L’amour sorcier de Manuel de Falla et Samsara, chorégraphies de Victor Ullate  –   du 27 aout au 13 septembreTeatros del Canal à Madrid

 

      Victor Ullate, danseur et chorégraphe espagnol de renommée mondiale a débuté sa carrière dans les Ballets du XXe siècle de Maurice Béjart qui a créé pour lui plusieurs pièces. Après 14 ans de travail avec Béjart Victor Ullate a fondé en 1990 sa propre compagnie en développant un langage personnel de danse contemporaine : fusion de la tradition, de la technique de la danse classique avec une esthétique moderne.

         Dans sa nouvelle version de L’amour sorcier de Manuel de Falla et dans Samsara, comme dans plusieurs de ses autres pièces comme par exemple Sur, la voix, le chant, font partie de la dramaturgie chorégraphique.  Les deux œuvres s’articulent sur deux grands thèmes récurrents dans la création de Victor Ullate : l’amour qui s’accomplit dans la mort et la liberté de la femme.

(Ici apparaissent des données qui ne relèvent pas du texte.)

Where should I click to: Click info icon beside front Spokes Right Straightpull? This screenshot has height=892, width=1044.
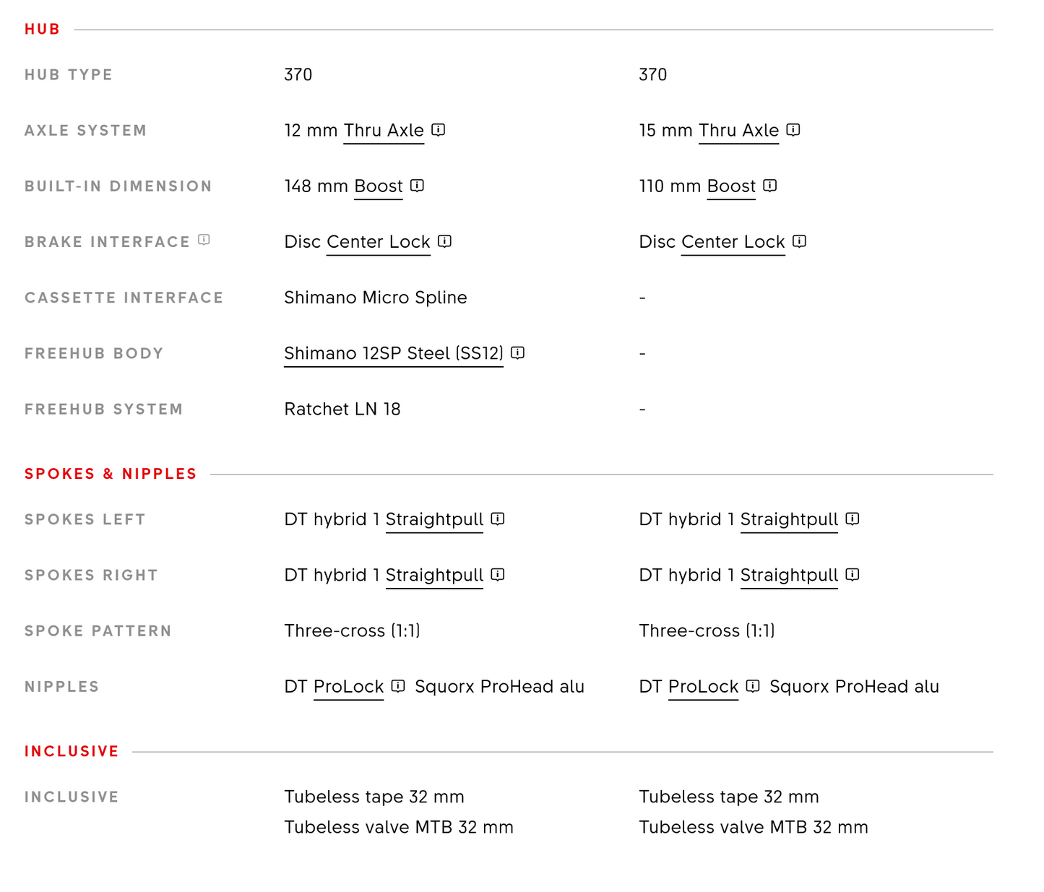click(x=853, y=574)
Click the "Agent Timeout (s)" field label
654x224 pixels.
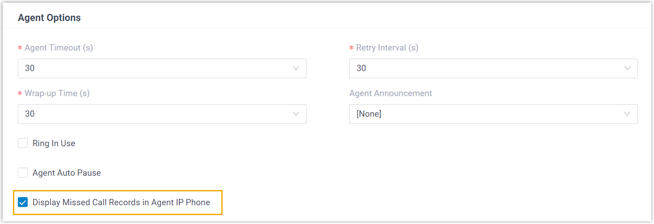click(x=59, y=48)
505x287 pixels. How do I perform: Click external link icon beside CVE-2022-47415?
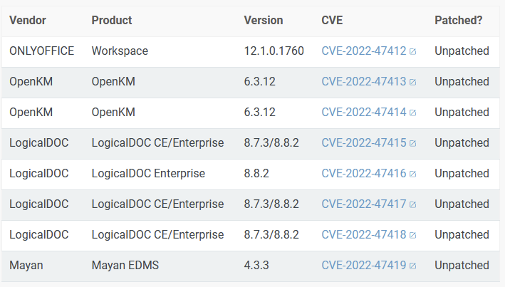click(x=413, y=144)
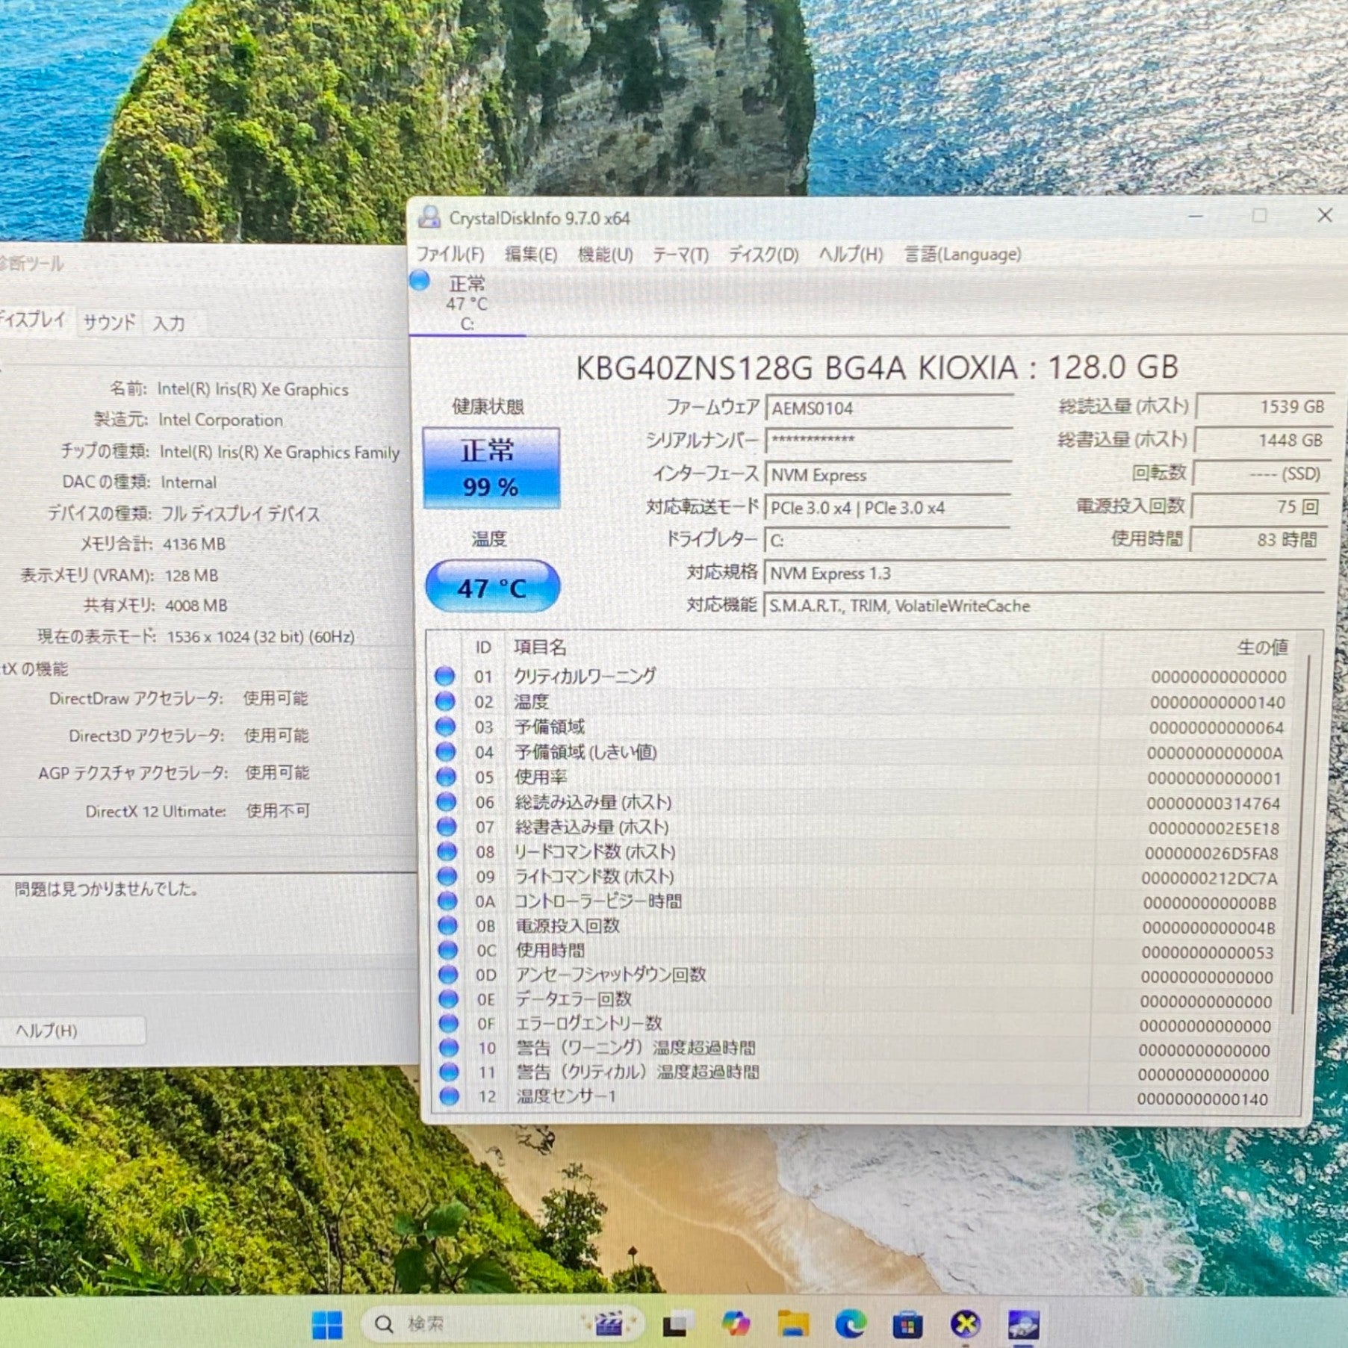This screenshot has width=1348, height=1348.
Task: Open the テーマ(T) menu
Action: tap(680, 255)

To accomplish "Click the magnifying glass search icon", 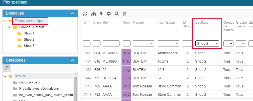I will tap(116, 14).
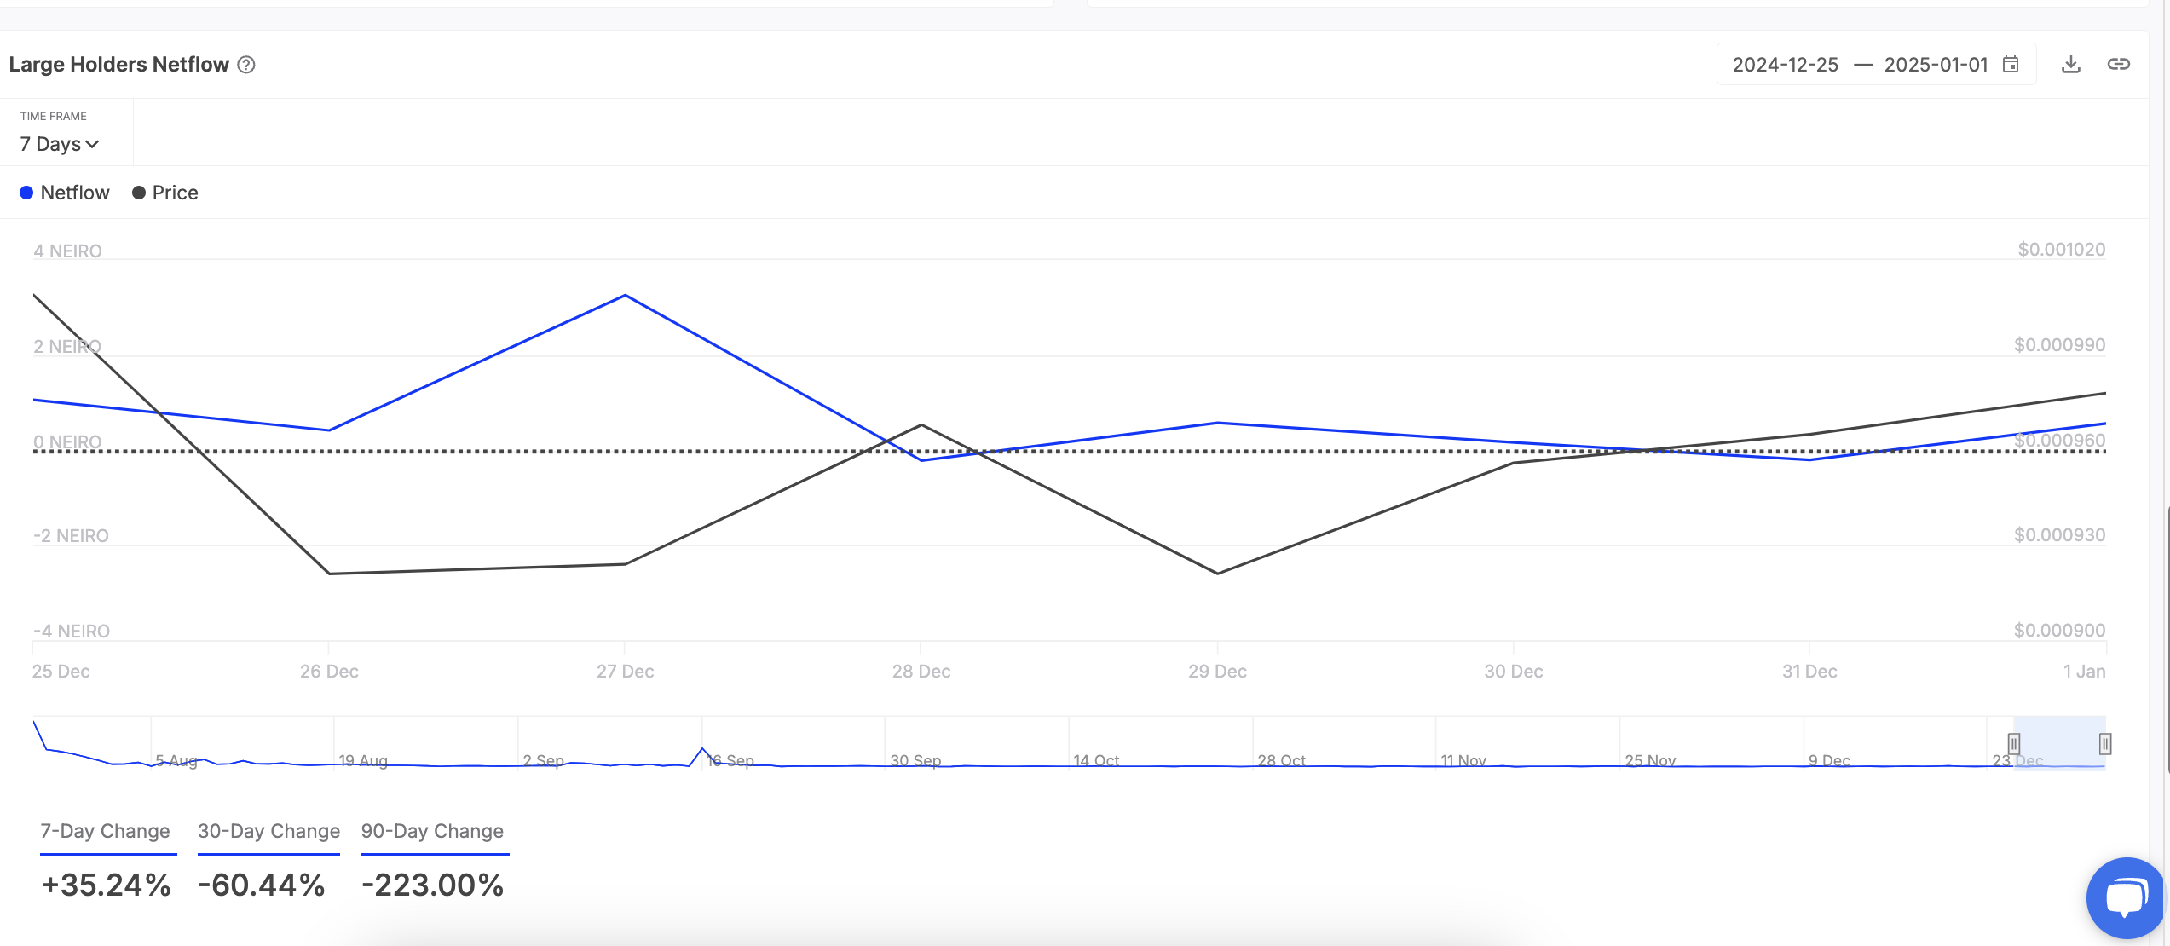2170x946 pixels.
Task: Click the Netflow peak at 27 Dec
Action: (x=626, y=296)
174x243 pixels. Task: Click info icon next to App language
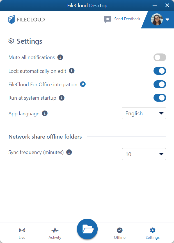click(45, 113)
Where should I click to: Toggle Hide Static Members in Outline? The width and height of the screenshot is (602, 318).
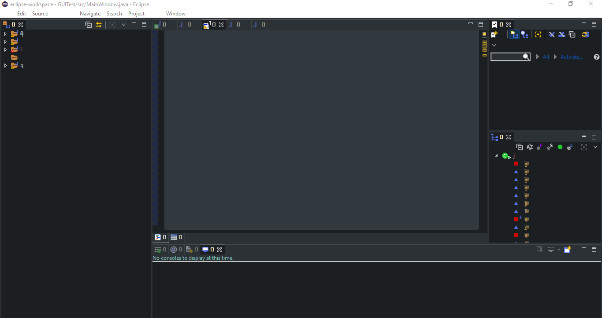coord(550,147)
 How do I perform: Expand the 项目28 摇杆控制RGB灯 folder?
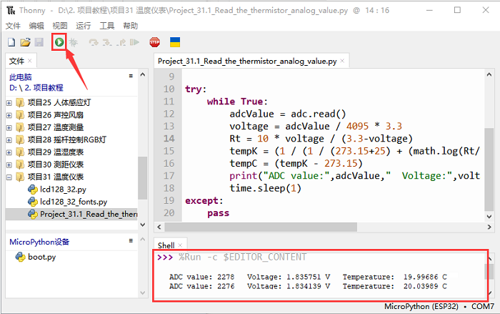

L’amour peut-il vaincre le mal et la mort ? Sommes-nous condamnés à la fatalité du mal, de la destruction et de la guerre ? voici des questions qui entre autres relient les deux pièces.

         Tout au long de son parcours Victor Ullate a constitué un répertoire de chorégraphies qu’il reprend souvent et qui ne cessent de tourner. L’amour sorcier de Manuel de Falla en est une. Il en a créé en 2014 une nouvelle version en modifiant la dramaturgie chorégraphique de l’œuvre et en incorporant dans la partition de de Falla la musique électronique de In Slaughter Natives, des effets musicaux de Luis Delgado, trois chansons populaires écrites par de Falla et une variation flamenco de Paco de Lucia.

       La nouveauté de cette version est l’introduction dans la dramaturgie scénique de la grande chanteuse de flamenco Estrella Morente dont la présence et le chant était un protagoniste extrêmement puissant de la danse et de la musique de de Falla empreinte d’un mysticisme gitan.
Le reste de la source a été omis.